15. The no-code compliance management method according to claim 14, wherein the above-mentioned unit policy management screen includes a dashboard display area where a menu list is displayed, a unit policy source compliance list display area where a source compliance list of unit policies is displayed when the unit policy management menu is selected in the dashboard display area, a unit policy list display area where a simplified display of the unit policy list stored in the unit policy repository is shown, and a unit policy details display area where detailed information of one unit policy selected from the unit policy list is displayed.
16. The no-code compliance management method according to claim 15, wherein the detailed information of the above-mentioned unit policy includes the unique code, name (item), classification information (field) in the source compliance of the above-mentioned unit policy, status, responsible person, relevant laws and regulations, tags, related policies, attachments, certificate mapping, and detailed guide.

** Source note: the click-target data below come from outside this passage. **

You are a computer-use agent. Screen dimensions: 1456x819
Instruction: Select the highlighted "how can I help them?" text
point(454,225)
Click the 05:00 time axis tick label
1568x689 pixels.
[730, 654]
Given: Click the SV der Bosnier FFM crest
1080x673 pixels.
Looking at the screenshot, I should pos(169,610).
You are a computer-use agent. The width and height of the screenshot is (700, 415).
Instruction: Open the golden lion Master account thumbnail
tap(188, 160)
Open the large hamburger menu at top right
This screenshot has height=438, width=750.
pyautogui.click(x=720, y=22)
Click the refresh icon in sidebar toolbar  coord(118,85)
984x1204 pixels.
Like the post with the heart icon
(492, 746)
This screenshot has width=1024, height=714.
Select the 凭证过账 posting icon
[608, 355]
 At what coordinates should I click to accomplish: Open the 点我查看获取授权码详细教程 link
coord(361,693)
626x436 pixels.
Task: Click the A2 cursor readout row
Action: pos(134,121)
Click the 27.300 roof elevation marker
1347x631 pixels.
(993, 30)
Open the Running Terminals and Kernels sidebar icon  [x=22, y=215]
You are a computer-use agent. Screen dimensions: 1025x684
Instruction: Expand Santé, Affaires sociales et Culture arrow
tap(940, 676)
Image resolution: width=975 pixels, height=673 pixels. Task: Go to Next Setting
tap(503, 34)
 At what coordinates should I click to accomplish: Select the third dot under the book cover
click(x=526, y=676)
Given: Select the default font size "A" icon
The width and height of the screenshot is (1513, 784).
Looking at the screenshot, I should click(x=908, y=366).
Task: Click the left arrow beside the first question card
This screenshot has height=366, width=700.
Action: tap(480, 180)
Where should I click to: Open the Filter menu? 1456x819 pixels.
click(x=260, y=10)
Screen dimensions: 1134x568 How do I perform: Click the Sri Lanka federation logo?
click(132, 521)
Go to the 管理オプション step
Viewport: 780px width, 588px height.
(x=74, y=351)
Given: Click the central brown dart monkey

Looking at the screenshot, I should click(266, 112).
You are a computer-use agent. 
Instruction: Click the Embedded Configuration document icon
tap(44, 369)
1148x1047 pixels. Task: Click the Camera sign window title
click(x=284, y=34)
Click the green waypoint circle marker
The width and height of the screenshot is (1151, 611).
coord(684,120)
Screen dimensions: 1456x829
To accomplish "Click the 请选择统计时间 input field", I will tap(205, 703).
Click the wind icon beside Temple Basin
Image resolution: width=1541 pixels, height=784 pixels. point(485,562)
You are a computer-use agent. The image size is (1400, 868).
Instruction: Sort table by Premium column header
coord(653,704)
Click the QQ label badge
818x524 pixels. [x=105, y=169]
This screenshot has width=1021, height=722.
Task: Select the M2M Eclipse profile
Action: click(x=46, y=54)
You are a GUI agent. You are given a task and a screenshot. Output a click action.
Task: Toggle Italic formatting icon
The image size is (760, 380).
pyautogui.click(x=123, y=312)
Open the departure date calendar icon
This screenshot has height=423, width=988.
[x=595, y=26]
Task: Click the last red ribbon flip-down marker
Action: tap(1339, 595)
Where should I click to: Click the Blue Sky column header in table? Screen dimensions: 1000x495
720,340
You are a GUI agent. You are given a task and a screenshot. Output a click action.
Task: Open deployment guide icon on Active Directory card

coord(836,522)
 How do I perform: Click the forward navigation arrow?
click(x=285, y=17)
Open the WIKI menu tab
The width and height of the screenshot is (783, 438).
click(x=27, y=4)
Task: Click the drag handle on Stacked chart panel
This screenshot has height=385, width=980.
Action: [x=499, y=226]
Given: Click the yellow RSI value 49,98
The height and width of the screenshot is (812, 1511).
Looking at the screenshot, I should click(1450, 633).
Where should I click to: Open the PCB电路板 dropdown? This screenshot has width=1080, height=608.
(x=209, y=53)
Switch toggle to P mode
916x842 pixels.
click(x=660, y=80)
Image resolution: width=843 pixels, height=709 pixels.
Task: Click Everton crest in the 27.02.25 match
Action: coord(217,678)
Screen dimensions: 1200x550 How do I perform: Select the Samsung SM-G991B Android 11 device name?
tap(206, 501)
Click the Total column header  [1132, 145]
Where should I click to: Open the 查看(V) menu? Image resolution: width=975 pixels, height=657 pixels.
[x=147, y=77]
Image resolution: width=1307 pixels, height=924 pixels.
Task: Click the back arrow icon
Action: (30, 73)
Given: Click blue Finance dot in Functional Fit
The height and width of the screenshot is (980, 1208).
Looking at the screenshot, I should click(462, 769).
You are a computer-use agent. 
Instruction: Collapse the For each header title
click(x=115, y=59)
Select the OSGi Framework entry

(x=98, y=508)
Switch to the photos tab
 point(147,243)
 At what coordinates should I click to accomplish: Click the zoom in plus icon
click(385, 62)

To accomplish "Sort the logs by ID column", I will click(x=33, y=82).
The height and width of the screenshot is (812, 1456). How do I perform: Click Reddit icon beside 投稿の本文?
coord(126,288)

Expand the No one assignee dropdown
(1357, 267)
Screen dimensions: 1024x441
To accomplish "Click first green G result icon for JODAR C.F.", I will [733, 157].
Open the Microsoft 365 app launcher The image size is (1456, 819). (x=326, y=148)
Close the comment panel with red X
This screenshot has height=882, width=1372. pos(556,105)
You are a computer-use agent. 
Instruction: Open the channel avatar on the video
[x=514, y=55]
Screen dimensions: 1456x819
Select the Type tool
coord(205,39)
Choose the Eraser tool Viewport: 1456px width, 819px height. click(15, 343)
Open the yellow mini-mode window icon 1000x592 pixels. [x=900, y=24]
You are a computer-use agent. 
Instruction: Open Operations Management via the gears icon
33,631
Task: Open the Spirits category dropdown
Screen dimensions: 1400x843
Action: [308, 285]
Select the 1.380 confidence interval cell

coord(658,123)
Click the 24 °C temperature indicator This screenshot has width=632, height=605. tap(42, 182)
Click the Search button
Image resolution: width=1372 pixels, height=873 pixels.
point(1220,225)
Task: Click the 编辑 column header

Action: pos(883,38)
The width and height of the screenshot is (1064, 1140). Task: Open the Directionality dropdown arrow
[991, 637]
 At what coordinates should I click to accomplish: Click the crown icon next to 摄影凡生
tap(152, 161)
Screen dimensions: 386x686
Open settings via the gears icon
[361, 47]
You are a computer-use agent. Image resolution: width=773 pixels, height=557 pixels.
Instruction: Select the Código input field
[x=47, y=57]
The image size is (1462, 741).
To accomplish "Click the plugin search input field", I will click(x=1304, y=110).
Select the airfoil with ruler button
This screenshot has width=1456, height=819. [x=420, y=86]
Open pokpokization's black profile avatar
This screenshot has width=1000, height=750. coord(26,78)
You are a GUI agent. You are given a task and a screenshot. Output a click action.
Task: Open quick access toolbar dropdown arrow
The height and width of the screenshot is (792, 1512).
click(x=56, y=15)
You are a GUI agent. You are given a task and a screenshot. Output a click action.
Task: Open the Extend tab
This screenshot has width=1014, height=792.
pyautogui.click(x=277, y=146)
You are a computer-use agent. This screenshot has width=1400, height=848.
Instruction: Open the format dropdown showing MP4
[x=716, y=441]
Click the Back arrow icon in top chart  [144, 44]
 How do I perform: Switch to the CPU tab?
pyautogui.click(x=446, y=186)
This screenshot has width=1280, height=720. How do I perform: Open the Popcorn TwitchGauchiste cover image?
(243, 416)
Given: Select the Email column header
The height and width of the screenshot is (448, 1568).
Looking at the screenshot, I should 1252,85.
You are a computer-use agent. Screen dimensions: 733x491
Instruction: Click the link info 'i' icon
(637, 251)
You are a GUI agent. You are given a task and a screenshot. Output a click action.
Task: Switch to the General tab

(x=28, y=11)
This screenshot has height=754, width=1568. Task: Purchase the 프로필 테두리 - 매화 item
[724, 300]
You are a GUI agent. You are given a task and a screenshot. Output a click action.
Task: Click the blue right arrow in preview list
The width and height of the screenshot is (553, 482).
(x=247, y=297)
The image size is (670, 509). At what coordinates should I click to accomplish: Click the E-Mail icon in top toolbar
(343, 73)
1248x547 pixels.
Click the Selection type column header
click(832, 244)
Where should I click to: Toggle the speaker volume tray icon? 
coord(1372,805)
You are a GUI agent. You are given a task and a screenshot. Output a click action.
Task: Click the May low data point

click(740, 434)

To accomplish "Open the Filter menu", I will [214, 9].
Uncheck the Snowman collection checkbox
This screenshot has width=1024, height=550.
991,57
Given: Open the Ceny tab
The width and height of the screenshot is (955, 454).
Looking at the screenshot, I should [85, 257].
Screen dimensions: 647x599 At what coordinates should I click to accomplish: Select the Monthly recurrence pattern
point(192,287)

17. The no-code compliance management method according to claim 14, wherein the above unit policy management step provides an environment in which the details of the unit policy stored in the above unit policy repository can be modified, and when the details of the unit policy are modified, the details of the unit policy stored in the compliance repository are updated with the modified information.
18. The compliance management method according to claim 11, wherein the compliance classification item management step described above receives input from the user based on the compliance management screen displayed on the compliance management client and manages hierarchical classification items of compliance.
19. The compliance management method according to claim 18, wherein the compliance evaluation item management step includes receiving input from the user based on the compliance management screen, assigning at least one unit policy to a subcategory of the hierarchical classification item of compliance, and storing and managing it in the compliance repository.
20. The no-code compliance management method according to claim 19, wherein the unit policies assigned to the subcategories of the hierarchical classification items of compliance described above are stored in the compliance repository based on the hierarchical classification items and their placement within the subcategories of compliance described above, and are assigned a serial number.